(Working data begins)
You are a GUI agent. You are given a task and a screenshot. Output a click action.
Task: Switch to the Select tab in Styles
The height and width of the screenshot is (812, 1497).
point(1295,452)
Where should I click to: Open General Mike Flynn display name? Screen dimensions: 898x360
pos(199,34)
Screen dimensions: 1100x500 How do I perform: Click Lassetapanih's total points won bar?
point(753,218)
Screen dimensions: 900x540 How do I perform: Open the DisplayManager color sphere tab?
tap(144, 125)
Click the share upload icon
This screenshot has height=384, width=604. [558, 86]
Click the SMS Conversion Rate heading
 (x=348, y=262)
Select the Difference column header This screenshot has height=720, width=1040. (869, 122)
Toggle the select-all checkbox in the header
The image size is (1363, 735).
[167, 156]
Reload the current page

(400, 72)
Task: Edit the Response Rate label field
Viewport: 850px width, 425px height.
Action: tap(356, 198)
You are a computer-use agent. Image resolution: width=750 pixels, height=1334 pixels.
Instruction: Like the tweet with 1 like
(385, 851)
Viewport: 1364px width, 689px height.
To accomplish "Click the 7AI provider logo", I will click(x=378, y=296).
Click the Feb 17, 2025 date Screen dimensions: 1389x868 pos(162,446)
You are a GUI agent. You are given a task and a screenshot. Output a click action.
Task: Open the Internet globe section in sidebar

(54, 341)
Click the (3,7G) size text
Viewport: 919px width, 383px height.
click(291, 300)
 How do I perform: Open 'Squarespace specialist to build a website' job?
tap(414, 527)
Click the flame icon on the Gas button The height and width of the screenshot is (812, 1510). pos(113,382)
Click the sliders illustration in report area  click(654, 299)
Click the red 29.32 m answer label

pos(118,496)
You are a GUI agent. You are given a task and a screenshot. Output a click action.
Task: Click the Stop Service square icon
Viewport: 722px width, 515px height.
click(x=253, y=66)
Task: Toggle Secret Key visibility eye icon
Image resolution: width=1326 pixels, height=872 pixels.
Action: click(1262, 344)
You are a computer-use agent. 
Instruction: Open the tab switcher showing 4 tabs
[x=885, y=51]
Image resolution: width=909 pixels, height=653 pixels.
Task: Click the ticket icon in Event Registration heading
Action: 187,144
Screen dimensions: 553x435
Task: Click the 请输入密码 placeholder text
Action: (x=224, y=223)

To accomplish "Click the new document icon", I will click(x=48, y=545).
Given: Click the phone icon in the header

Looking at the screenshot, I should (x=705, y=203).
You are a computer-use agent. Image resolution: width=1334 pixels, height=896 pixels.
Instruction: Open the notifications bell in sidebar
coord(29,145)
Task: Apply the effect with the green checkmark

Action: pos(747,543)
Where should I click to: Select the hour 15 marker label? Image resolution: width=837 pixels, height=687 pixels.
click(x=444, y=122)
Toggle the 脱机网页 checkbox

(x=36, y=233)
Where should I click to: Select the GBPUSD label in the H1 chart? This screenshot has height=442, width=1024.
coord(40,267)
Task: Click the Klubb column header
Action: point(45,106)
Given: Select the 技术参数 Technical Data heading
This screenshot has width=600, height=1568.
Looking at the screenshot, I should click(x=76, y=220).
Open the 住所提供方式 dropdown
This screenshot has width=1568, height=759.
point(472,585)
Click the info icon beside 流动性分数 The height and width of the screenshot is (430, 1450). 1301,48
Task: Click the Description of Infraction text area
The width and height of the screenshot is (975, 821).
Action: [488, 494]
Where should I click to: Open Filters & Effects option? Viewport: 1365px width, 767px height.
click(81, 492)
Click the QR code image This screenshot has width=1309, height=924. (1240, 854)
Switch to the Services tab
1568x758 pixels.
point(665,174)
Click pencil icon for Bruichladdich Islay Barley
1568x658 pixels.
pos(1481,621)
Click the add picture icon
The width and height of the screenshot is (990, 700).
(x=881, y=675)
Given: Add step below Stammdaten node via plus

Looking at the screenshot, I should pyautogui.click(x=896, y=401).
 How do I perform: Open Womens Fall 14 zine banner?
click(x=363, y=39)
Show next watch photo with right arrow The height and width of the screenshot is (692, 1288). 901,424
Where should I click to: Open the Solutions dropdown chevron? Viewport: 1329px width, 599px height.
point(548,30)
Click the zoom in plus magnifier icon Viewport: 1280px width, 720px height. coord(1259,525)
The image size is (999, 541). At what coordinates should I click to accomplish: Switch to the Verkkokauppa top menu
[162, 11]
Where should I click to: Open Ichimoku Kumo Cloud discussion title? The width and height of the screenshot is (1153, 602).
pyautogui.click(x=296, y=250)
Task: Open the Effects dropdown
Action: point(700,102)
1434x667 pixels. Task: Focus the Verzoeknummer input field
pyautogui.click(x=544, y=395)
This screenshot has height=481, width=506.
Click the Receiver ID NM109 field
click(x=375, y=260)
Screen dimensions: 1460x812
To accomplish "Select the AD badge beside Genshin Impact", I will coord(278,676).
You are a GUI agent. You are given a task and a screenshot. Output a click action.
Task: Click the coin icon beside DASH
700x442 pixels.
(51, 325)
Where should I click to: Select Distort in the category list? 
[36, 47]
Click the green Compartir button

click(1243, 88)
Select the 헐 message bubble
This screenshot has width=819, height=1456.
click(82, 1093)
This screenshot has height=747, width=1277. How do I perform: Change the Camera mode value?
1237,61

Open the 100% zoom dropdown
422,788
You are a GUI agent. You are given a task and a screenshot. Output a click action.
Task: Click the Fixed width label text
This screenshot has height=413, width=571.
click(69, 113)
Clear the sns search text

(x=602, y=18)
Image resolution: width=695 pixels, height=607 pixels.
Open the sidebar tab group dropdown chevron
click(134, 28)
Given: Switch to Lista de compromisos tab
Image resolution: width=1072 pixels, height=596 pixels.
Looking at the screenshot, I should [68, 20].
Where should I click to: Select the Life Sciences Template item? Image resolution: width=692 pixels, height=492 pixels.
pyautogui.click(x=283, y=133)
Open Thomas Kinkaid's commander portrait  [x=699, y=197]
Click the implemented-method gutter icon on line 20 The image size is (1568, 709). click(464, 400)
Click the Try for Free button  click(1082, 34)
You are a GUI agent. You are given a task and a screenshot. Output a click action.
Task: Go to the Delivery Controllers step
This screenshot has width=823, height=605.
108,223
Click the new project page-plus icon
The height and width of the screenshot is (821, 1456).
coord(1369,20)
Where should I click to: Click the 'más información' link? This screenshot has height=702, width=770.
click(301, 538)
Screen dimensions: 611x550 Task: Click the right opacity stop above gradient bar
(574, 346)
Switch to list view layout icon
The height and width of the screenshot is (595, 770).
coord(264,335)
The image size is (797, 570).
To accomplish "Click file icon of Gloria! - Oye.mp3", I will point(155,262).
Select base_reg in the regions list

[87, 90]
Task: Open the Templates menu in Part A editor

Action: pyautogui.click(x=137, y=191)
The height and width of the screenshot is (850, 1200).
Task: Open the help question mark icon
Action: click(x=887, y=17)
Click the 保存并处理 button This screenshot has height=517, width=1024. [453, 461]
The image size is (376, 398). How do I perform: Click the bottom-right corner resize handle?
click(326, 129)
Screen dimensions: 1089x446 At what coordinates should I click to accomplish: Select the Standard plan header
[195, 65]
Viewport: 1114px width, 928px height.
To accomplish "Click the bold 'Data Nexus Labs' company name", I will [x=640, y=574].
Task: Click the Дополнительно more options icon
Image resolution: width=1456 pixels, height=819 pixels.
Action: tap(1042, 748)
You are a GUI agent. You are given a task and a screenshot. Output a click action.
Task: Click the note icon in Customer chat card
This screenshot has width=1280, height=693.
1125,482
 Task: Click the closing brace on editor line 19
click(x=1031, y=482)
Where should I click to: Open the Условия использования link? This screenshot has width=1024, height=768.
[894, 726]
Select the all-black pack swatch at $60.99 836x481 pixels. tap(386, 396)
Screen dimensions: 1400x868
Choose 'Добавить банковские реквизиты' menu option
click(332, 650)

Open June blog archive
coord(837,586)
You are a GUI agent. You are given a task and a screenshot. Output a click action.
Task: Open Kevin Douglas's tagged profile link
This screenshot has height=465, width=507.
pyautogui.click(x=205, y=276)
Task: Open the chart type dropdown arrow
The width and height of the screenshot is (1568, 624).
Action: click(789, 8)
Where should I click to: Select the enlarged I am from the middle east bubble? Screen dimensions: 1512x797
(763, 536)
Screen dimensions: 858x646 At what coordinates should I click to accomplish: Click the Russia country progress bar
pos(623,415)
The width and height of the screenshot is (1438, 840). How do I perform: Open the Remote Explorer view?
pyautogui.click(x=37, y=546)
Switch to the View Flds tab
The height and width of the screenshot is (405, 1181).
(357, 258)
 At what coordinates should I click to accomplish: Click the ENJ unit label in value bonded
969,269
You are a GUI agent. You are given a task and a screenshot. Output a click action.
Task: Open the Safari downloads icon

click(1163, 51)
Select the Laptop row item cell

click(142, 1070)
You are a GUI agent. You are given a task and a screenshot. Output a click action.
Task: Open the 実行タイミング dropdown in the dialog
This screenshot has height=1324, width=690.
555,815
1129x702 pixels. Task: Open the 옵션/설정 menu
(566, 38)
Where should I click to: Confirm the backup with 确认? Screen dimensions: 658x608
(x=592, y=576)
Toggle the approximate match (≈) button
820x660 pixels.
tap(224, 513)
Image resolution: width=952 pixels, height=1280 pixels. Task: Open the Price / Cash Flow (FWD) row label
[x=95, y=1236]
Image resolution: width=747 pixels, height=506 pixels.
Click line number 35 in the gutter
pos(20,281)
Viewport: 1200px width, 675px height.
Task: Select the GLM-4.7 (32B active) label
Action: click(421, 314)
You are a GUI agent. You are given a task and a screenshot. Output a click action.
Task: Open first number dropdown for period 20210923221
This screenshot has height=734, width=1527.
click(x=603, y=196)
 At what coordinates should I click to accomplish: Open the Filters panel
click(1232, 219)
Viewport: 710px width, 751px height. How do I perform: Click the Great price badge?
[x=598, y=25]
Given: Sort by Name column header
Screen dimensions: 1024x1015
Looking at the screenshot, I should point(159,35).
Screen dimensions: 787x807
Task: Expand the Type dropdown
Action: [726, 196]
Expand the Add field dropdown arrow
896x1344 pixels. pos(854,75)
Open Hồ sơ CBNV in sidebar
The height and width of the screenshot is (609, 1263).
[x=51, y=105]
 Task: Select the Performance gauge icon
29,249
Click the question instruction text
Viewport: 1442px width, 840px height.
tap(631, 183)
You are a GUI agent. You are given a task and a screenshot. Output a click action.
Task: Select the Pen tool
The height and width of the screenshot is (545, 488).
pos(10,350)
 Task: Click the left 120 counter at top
(Working data ends)
▶ _About this exercise_:
Show every line in the entries above that contains the string "will".

▶ _Answer box_:
To accomplish "Click the 7AI provider logo", I will click(x=378, y=296).
To accomplish "Click the new document icon", I will click(x=48, y=545).
To accomplish "Select the AD badge beside Genshin Impact", I will coord(278,676).
To accomplish "Click file icon of Gloria! - Oye.mp3", I will point(155,262).
To accomplish "Click the bold 'Data Nexus Labs' company name", I will [x=640, y=574].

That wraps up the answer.